Accord-cadre: des divergences fondamentales contre un accord selon Parmelin

Selon le président de la Confédération, la conclusion d’un accord constitutionnel avec l’UE n’est pas envisageable tant que les divergences sur la libre circulation des personnes et sur les mesures protégeant le marché du travail suisse ne seront pas réglées.
26 avr. 2021, 21:30
/ Màj. le 27 avr. 2021 à 07:22
La Suisse juge pour sa part faire des concessions en acceptant le droit européen, le rôle de la Cour de justice européenne dans la résolution des conflits et la clause guillotine.

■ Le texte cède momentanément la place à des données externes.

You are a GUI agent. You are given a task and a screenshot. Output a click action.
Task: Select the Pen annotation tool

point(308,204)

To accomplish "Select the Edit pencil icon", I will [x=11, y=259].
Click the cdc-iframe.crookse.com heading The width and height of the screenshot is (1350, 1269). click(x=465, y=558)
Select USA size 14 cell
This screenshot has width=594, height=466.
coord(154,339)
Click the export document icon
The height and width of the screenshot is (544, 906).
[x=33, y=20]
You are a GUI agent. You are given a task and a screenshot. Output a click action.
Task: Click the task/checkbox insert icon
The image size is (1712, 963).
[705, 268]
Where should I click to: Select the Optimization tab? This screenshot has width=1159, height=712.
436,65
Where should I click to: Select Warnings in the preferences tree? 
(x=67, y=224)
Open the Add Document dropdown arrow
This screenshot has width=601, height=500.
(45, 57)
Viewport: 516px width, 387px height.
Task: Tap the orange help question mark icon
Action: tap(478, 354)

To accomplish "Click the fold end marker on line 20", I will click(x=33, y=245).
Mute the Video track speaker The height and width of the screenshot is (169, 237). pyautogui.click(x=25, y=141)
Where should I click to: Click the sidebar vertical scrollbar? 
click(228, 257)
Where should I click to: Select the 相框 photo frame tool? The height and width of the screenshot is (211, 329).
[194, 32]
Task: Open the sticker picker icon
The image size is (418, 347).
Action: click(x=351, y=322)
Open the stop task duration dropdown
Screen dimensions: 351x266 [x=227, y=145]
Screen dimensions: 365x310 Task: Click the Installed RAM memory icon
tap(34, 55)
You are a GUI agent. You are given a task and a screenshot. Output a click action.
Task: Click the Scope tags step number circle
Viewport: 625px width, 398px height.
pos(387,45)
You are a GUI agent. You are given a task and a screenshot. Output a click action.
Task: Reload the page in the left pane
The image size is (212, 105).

Des divergences fondamentales demeurent entre la Suisse et l’UE dans le dossier institutionnel. Le président de la Confédération Guy Parmelin a présenté lundi le résultat des discussions avec la présidente de la Commission européenne Ursula von der Leyen.

La Suisse a fait des compromis importants, a ajouté le ministre de l’économie après avoir rencontré les membres des commissions de politique extérieure du Conseil national et du Conseil des Etats en compagnie du ministre des affaires étrangères Ignazio Cassis. Elle a besoin d’un résultat équilibré pour que l’accord soit accepté.

Jusqu’ici l’UE n’a pas été prête aux exceptions et les contrepropositions ne sont pas suffisantes, a relevé Ignazio Cassis. Les points d’achoppement sont la libre circulation des personnes et les mesures d’accompagnement.

 

 

La Suisse de son côté met en avant les concessions sur la reprise du droit européen, le rôle de la Cour de justice européenne dans la résolution des conflits et la clause guillotine. En outre, le Conseil fédéral ne conclura pas d’accord institutionnel tant que les trois points en suspens qui restent à éclaircir, soit la protection des salaires, la directive européenne sur la citoyenneté et les aides d’État, a ajouté M. Parmelin.